Tasks
[A] Copy the stretch of the passage on football in Malaysia from "Football arrived in" through "in Kuala Lumpur.".
[B] According to the passage on football in Malaysia, in what year did the Selangor Amateur Football League take shape?
[C] Resume the passage on football in Malaysia, writing on from its final sentence.

+++ Text shown

Football arrived in Malaysia (then known as Malaya) with the British. The locals soon picked up the game, and before long, it was the country's leading sport. At the end of the 19th century, football was a part of most sports clubs in Malaya, but it did not yet have any structured competitions. Even when the Selangor Amateur Football League took shape in 1905 – which ensured proper administration and organisation – the competition was confined only to clubs in Kuala Lumpur.

In January 1921, the British Royal Navy battleship called at various Malaysian ports. During its stay, the crew competed in friendly matches of football and other sports.

++++++
+++ Data extracts

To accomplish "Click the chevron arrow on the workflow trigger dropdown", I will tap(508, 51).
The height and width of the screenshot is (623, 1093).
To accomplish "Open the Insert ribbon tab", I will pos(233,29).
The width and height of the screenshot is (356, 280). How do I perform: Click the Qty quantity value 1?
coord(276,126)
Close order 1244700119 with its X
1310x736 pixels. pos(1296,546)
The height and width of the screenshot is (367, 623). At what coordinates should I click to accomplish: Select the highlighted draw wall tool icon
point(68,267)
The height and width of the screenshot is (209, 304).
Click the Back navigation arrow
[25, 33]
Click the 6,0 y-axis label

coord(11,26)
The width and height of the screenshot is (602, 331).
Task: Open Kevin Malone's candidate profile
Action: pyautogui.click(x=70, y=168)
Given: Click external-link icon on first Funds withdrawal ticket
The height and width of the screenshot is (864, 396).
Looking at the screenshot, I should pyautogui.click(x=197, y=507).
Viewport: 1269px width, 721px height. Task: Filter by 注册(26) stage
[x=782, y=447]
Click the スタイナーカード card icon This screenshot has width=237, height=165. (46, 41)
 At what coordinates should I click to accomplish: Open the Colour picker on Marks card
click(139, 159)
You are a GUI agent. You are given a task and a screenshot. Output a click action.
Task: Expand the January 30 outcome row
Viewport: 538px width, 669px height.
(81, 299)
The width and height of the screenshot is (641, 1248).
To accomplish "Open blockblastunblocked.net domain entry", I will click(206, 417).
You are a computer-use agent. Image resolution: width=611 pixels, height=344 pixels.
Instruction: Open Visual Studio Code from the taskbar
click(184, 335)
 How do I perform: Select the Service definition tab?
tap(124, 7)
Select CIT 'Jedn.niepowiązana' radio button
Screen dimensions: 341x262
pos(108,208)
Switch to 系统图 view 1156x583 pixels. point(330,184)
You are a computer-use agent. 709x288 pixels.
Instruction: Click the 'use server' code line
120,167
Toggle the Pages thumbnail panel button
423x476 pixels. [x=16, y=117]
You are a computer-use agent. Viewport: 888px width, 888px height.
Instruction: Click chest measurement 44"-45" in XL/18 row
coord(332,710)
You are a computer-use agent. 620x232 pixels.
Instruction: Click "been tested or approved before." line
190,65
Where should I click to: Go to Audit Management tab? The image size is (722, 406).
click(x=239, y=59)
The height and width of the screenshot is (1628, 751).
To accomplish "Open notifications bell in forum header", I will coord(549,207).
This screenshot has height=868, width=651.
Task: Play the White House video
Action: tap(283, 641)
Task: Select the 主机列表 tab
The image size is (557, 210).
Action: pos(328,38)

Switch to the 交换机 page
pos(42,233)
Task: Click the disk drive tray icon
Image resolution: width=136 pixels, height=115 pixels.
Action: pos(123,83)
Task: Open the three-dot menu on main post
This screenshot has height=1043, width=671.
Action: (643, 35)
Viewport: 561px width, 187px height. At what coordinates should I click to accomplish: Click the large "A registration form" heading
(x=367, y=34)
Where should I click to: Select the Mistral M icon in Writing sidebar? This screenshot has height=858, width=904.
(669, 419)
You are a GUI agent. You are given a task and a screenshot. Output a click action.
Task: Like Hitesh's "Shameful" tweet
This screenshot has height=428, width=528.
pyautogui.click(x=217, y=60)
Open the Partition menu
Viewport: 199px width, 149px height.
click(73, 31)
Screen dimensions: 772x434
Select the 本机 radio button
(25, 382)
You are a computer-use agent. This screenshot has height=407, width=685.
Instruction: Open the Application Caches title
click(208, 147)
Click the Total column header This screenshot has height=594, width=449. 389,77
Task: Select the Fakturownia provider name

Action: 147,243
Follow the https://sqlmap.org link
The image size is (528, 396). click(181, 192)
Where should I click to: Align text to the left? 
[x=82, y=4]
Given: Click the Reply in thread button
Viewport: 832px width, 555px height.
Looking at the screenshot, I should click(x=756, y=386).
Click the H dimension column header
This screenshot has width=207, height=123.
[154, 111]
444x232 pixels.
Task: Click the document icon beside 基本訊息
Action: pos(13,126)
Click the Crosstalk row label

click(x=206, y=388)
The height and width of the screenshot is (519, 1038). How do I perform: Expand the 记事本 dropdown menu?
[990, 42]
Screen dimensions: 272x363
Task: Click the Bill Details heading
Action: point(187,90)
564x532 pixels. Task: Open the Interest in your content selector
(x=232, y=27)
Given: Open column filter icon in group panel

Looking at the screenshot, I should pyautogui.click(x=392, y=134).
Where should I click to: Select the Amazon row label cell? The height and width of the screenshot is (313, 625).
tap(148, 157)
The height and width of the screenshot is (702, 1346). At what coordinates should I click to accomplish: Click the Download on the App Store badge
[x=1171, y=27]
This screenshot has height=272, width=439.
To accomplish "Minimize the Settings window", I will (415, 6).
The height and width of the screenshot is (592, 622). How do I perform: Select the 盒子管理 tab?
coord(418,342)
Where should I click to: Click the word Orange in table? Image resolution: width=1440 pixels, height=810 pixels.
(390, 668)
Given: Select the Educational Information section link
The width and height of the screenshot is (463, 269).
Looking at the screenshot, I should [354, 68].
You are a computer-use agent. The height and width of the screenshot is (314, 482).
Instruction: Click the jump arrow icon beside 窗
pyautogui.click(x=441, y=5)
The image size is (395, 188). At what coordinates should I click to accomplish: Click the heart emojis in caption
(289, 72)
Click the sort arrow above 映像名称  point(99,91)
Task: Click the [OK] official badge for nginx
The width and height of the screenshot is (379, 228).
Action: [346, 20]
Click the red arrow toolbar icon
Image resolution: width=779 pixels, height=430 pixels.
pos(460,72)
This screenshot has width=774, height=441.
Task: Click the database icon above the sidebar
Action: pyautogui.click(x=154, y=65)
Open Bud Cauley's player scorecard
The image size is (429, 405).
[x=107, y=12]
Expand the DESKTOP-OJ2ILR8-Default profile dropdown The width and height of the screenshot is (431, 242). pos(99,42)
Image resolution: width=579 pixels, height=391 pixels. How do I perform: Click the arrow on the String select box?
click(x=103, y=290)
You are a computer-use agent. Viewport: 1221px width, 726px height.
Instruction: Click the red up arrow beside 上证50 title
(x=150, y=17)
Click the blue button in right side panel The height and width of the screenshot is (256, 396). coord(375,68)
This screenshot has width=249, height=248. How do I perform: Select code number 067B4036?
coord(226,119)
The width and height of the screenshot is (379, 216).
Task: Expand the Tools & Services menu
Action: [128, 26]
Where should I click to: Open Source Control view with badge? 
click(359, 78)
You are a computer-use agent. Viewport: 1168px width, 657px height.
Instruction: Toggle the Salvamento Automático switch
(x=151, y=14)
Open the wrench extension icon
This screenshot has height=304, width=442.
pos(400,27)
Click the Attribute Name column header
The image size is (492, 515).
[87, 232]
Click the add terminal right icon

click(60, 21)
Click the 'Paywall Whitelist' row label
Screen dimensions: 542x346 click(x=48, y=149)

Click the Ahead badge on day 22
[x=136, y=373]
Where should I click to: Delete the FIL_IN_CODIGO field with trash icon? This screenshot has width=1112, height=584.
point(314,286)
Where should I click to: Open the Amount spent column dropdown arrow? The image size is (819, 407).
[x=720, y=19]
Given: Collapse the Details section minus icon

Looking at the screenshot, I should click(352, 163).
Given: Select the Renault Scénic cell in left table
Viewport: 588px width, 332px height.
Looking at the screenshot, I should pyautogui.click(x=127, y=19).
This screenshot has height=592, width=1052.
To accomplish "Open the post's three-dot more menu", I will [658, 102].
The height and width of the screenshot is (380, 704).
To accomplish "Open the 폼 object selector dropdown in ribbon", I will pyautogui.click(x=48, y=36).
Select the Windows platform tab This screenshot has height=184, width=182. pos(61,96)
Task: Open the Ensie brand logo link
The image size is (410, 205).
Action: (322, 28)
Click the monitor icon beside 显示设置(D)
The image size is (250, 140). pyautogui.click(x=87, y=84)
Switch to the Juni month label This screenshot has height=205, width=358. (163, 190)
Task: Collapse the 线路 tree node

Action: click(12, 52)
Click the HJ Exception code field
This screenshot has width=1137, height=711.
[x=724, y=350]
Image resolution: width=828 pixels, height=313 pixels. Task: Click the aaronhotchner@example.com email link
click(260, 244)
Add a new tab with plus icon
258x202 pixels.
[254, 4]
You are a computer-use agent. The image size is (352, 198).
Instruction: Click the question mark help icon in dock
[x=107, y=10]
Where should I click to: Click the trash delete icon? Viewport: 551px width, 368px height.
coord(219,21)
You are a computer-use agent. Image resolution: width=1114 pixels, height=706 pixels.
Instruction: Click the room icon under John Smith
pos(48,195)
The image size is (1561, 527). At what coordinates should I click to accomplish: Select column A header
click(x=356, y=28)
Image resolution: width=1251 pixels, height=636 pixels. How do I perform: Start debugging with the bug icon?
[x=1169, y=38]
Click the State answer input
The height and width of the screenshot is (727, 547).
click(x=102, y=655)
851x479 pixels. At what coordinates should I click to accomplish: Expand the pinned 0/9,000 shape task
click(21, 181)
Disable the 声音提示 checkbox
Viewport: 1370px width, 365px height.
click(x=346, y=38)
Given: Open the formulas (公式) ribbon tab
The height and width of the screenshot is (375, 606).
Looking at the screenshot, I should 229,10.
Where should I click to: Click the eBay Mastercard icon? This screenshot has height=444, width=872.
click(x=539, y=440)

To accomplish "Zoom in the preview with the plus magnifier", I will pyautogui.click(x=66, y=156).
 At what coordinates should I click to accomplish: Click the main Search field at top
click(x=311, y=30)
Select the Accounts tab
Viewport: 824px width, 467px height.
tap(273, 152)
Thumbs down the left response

++++++

Task-by-task outputs
[A]
Football arrived in Malaysia (then known as Malaya) with the British. The locals soon picked up the game, and before long, it was the country's leading sport. At the end of the 19th century, football was a part of most sports clubs in Malaya, but it did not yet have any structured competitions. Even when the Selangor Amateur Football League took shape in 1905 – which ensured proper administration and organisation – the competition was confined only to clubs in Kuala Lumpur.

[B] 1905

[C]
Three months later, the Chief Secretary of the Federated Malay States government received a letter from Captain H. T. Buller of the H. M. S. Malaya, which offered two cups to be competed for in football and rugby as tokens of their gratitude for the reception they received in Malaya. The cup for football was then known as the Malaya Cup. The offer was accepted, and various club representatives met to organise the tournament. A Malaya Cup committee was set up, and it was decided to run the football competition in northern and southern sections. The first tournament was entrusted to be run by the Selangor Club. The first ever Malaya Cup match was played on 20 August 1921, with Selangor defeating Penang 5–1 in front of an estimated crowd of 5,000 in Kuala Lumpur. The inaugural tournament was played by six teams and won by Singapore. During 1923, a newspaper described it as “by far the greatest sporting event of the year (in Malaya)”.

Football began to spread rapidly throughout the region following the establishment of the Cup, although the composition of the teams at the time was mainly based on ethnic background. In British Borneo, football had also become the most popular choice of sport in Malay schools.

In 1933, Association football of Malaysia was founded as Football Association of Malaysia (FAM) which managed the local football scene at that time. By 1954, FAM joined FIFA as a member of the AFC.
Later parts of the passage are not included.